Canadian programing was great as a kid...except on Sundays it sucked, because all that was on was Adrienne Clarkson Presents.

Saturday, July 17, 2010

Street corner charities...I dislike you

I love charities, but I have a bone to pick with you ChildFind Canada.

While I think ChildFind is a great organization in that they deal with missing and exploited children I just can't stand their roadside canvassing representatives. It makes me want to flip your stupid skirted table.

Here's what annoys the hell out of me:

• Every time I'm in a rush you always set up shop in front of Perks on Quinpool. Not only am I in a rush, but I'm dragging a slow poke 3 year old along with me. Stop trying to corner me on the sidewalk or someday I'll catch you off guard and bite you?

• The fact that you think I'm going to register my kid (or something to that effect) and give you personal information about me and her on the side of the road. Registered charity or not all I can picture is one of you crawling in my window at night. Basically, you creep me out.

• Your reps that try to make me feel guilty by saying things like "Do you have a few minutes that will benefit your daughter?" Well of course I do douche bag but mama has to get to the NSLC before the college students. It’s a Friday night don't ya know. Haven't they heard of line-ups?
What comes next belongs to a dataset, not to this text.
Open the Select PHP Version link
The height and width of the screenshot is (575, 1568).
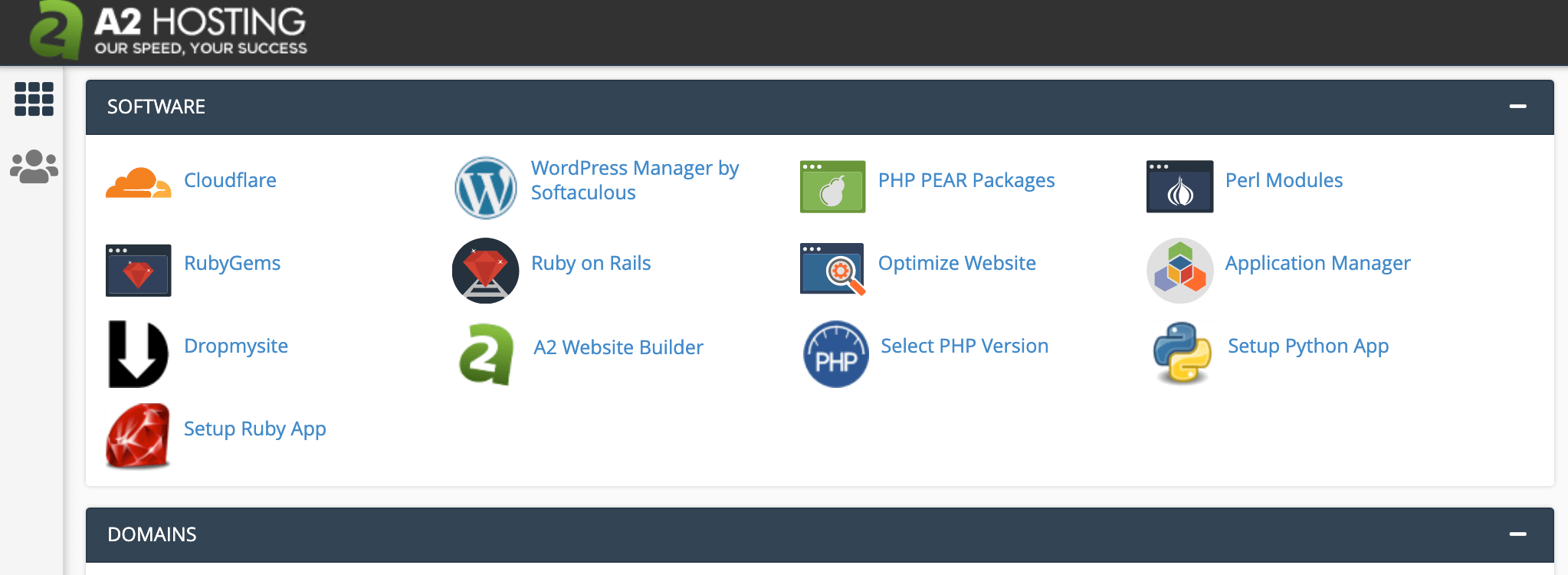tap(964, 346)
• Lastly their kid luring tactics are awful. When you see me coming with a kid and whip out bubbles, start blowing them and ask her if she wants to blow bubbles too, or blowing up balloons to catch my kid's eye so I'll stop and you can trap me. Not cool. I saw you staring at me from across the street. My vision is 20/20 bitches. I'm not trying to compare you to creepy stranger dangers, but seriously take a look at those actions and then look at what creepy stranger dangers do to attract kids. Call me crazy, but do you really think that you should be doing shit like that considering the place you are representing?

Why don't you just set up an ice cream truck because truthfully, I'm shocked you haven't done this yet.





On second thought I may give you the time of day for an ice cream, but only if you had Buried Treasure.


NOTE: I don't really hate ChildFind Canada, just their reps that I've encountered. It truly is a good organization. For more information on what they do check them out  http://www.childfind.ca/ . 


Thursday, July 15, 2010

Sharing common "interests" doesn't mean you'd want to share a bottle of wine with someone

Thank goodness we're only computer neighbours


So being new to this whole blogging scene, I decided to get to know some of you. Basically, I creeped some of your interests that you and I share. If you haven't done this its quite interesting.


For instance I like cheese and therefore put it as one of my interests. I wouldn't really say I'm interested in cheese to the point that I have pictures of it up on my walls or Google it on a regular basis, but I like to eat it. Apparently a lot of other people enjoy cheese too, like 15,900 of you.
A man in Bolivia who likes cheese also enjoys fairy dust and hooks. Hooks. Hooks? Well they are useful, so I like them too. I can imagine the deep conversations we'd have.
Another lady who has interests in cheese also is interested in baby wearing and breastfeeding. I didn't know what baby wearing was until I Googled it and its not wearing babies as a hat like I was hoping. Its carrying the child in one of those cool slings. I had a baby, why didn't I know this?

Next up is a guy from Pennsylvania. His interests include but are not limited to, cheese (me too), castles, wine, stopping homosexual marriage, Italian pasta...wait..what the...did he say castles? I love castles. In all honesty this guy was crazy. His interests list was a mile long and also included hunting, trapping, protesting abortion (are you serious?) and get this...french bread. Wow this guy has a very busy life. With all these "interests" I have no idea how he'll fit in his rosary bead making (I shit you not, that's what it said).

Lastly, there is a blogger in Virgina. Be still my heart, because I think I found my soul mate (sorry hubby). She likes or is "interested" in basically everything I am. I was just too lazy to list more than 5 or 6 things.


So I suppose it's good to get to know your neighbours, except for one particular person on my list, as I am not so "interested". Seriously, who likes wearing babies?